### TASK
Everything from the line that contains "This screenshot has width=1456, height=819." to the final line of the data, both ends included, must be set down exactly, apart from the pictures.
--------
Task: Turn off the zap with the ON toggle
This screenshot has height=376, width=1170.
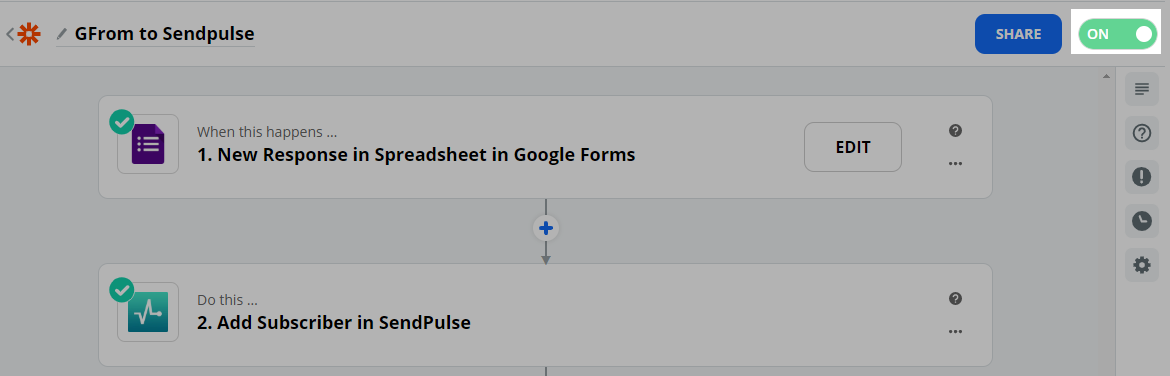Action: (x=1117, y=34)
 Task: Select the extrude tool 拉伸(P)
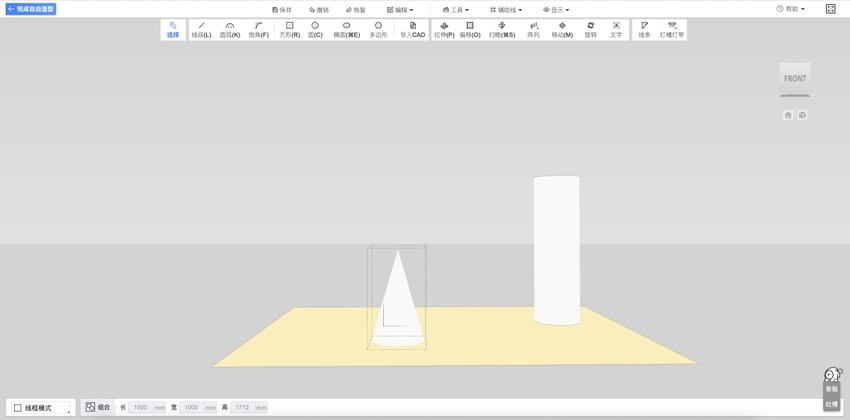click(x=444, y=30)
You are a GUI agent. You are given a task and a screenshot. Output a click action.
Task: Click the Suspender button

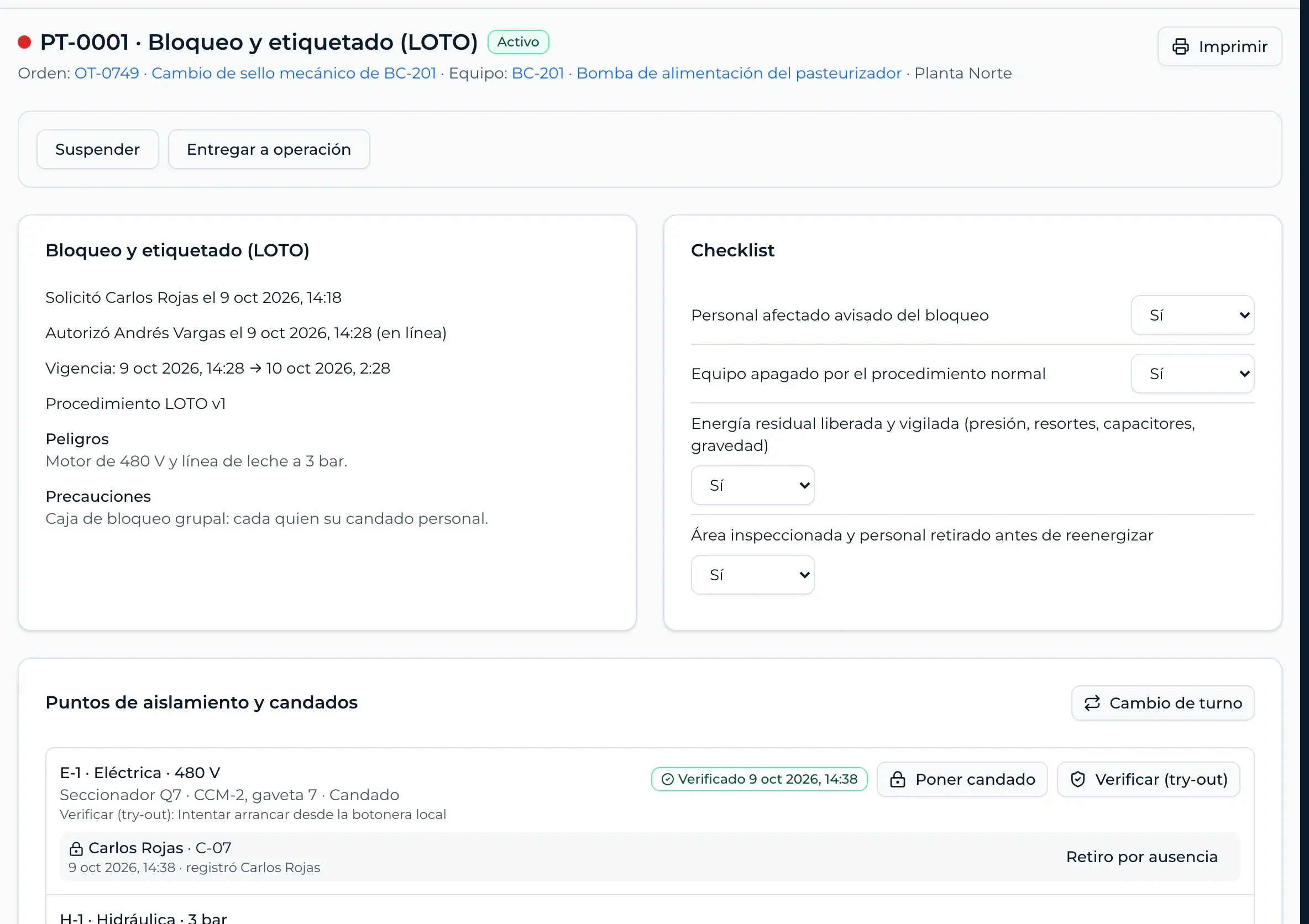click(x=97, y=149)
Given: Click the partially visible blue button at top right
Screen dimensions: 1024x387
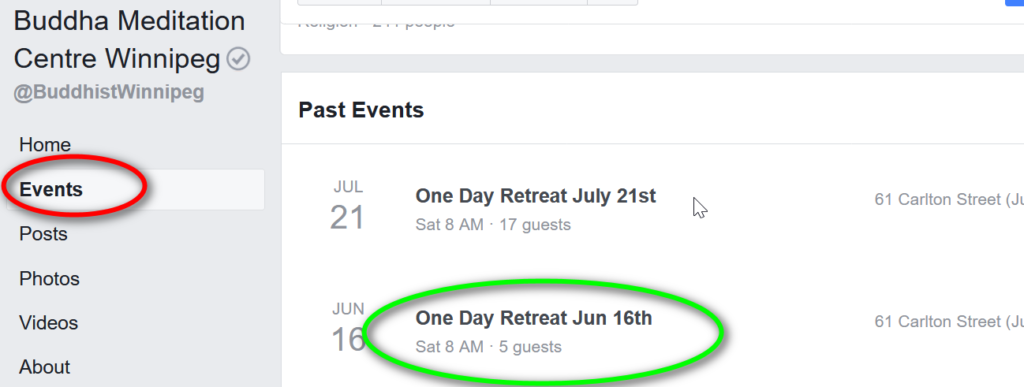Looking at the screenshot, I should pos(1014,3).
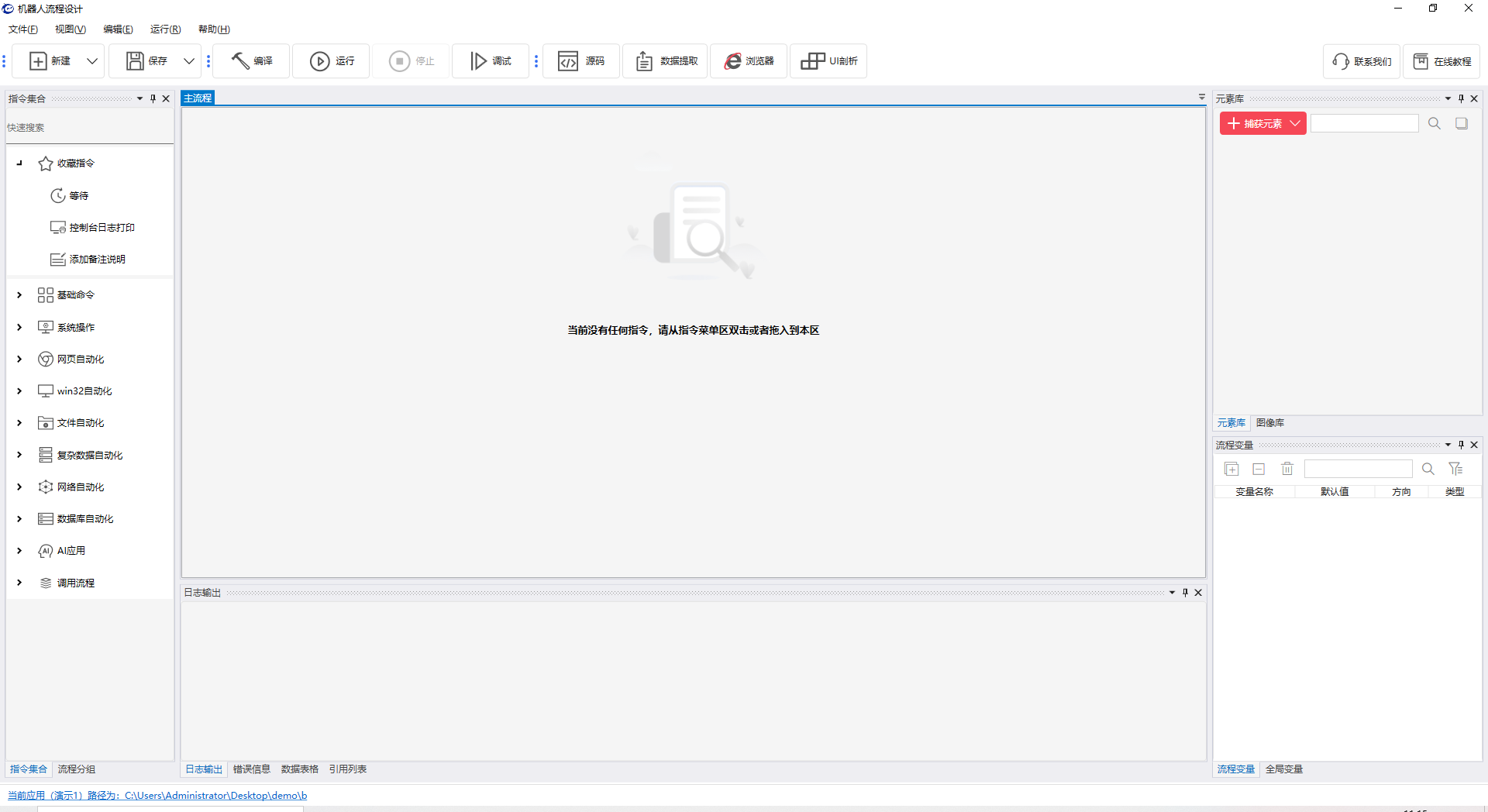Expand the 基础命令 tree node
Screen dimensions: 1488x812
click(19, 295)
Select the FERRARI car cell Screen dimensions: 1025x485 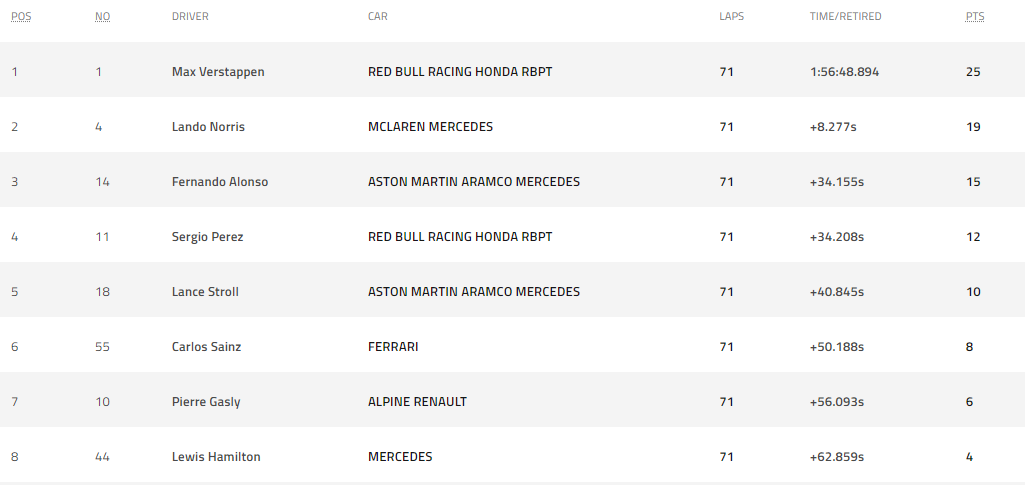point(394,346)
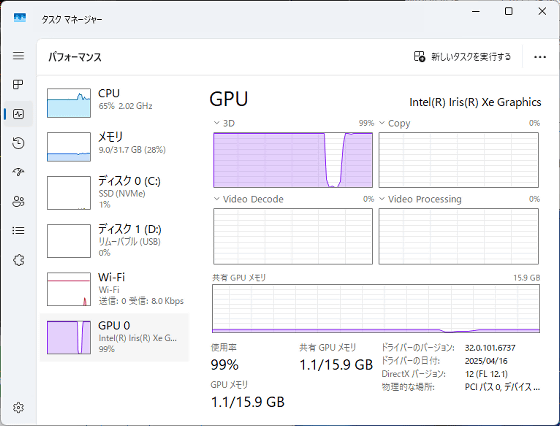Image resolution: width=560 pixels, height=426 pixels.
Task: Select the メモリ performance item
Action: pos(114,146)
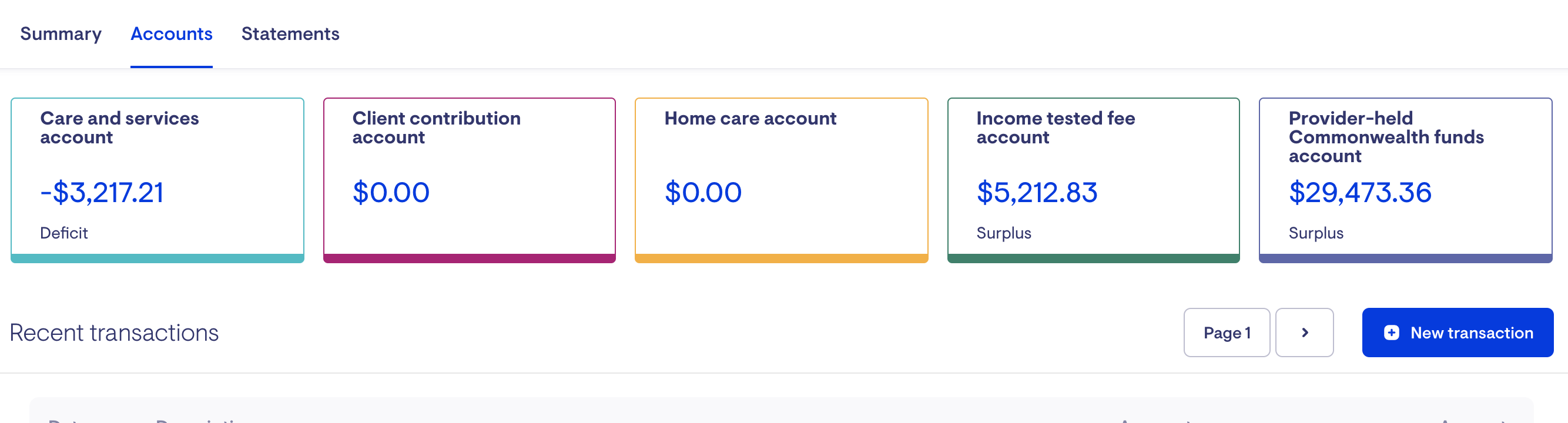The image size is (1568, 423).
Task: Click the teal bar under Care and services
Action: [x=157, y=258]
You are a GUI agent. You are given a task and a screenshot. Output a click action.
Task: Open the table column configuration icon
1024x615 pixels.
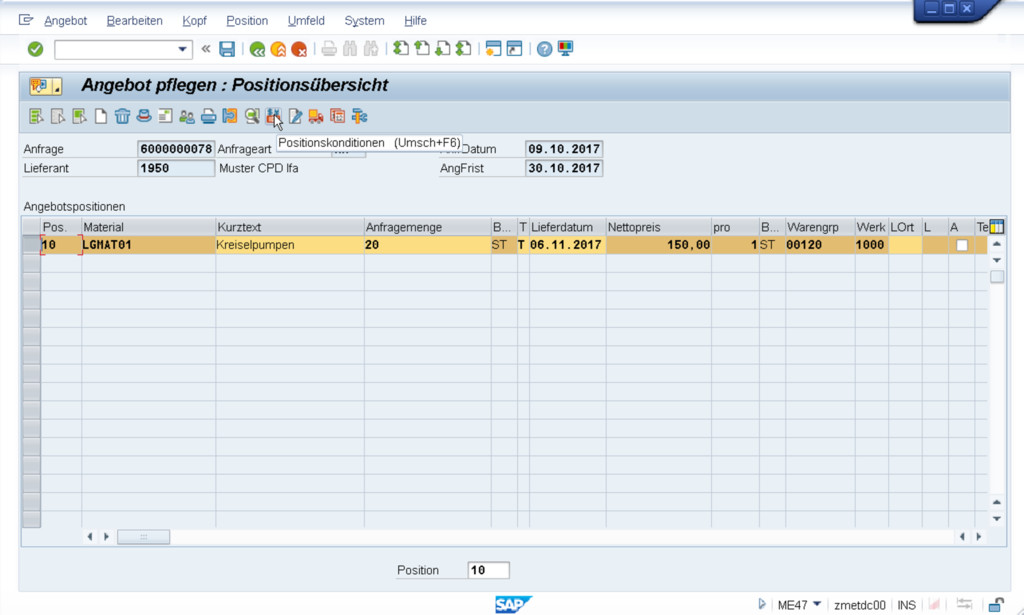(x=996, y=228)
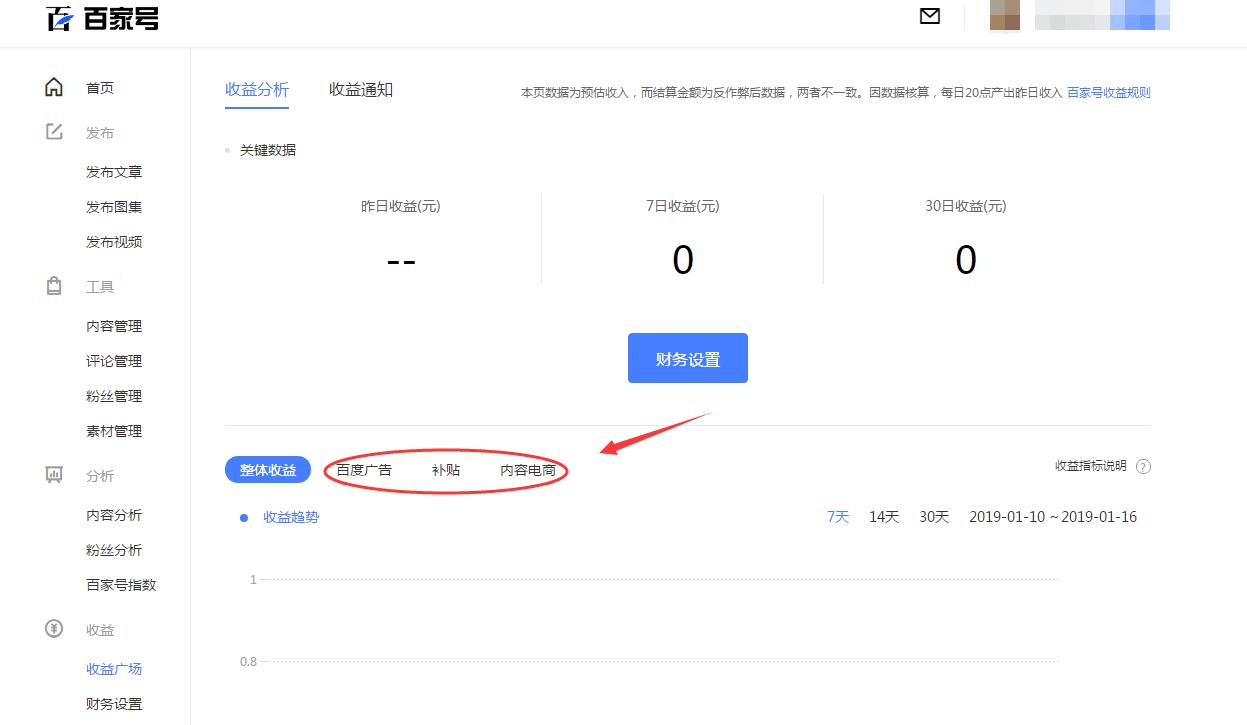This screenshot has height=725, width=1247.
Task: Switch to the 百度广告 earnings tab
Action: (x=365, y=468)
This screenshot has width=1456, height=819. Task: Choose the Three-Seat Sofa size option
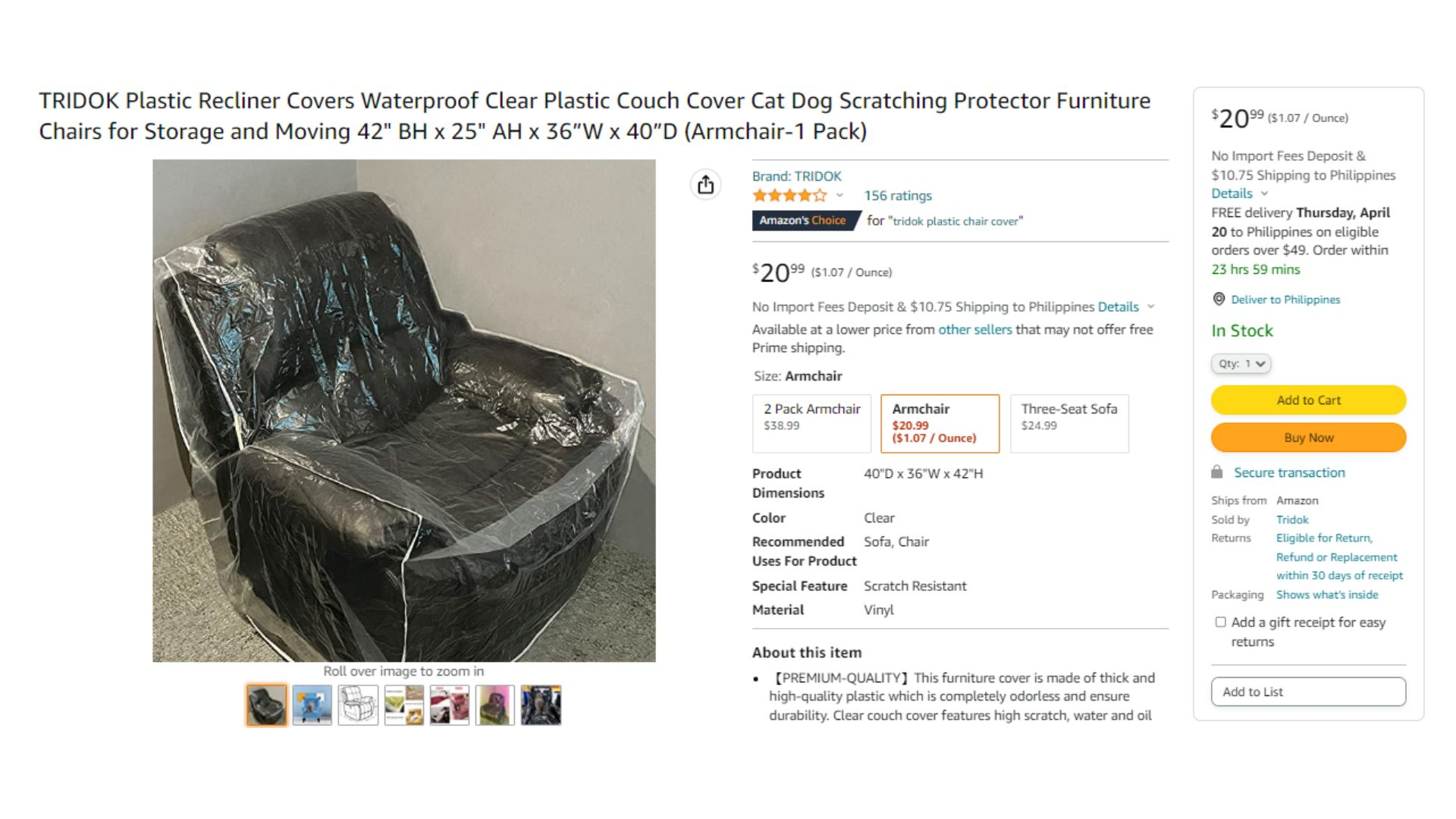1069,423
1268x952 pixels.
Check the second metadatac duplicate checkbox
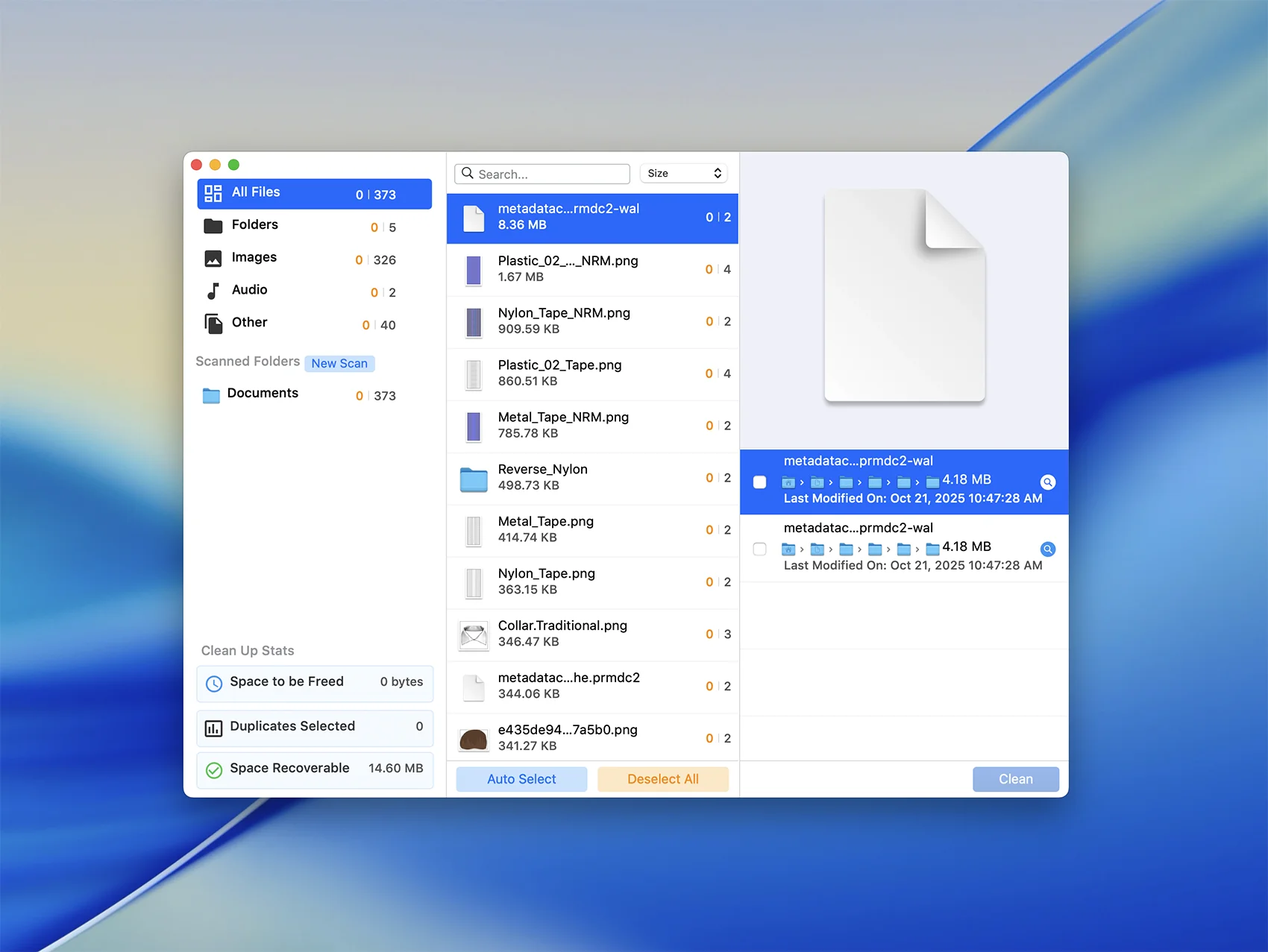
--------
### WRITTEN ANSWER
This screenshot has width=1456, height=819. Task: Choose the Three-Seat Sofa size option
1069,423
1268x952 pixels.
Check the second metadatac duplicate checkbox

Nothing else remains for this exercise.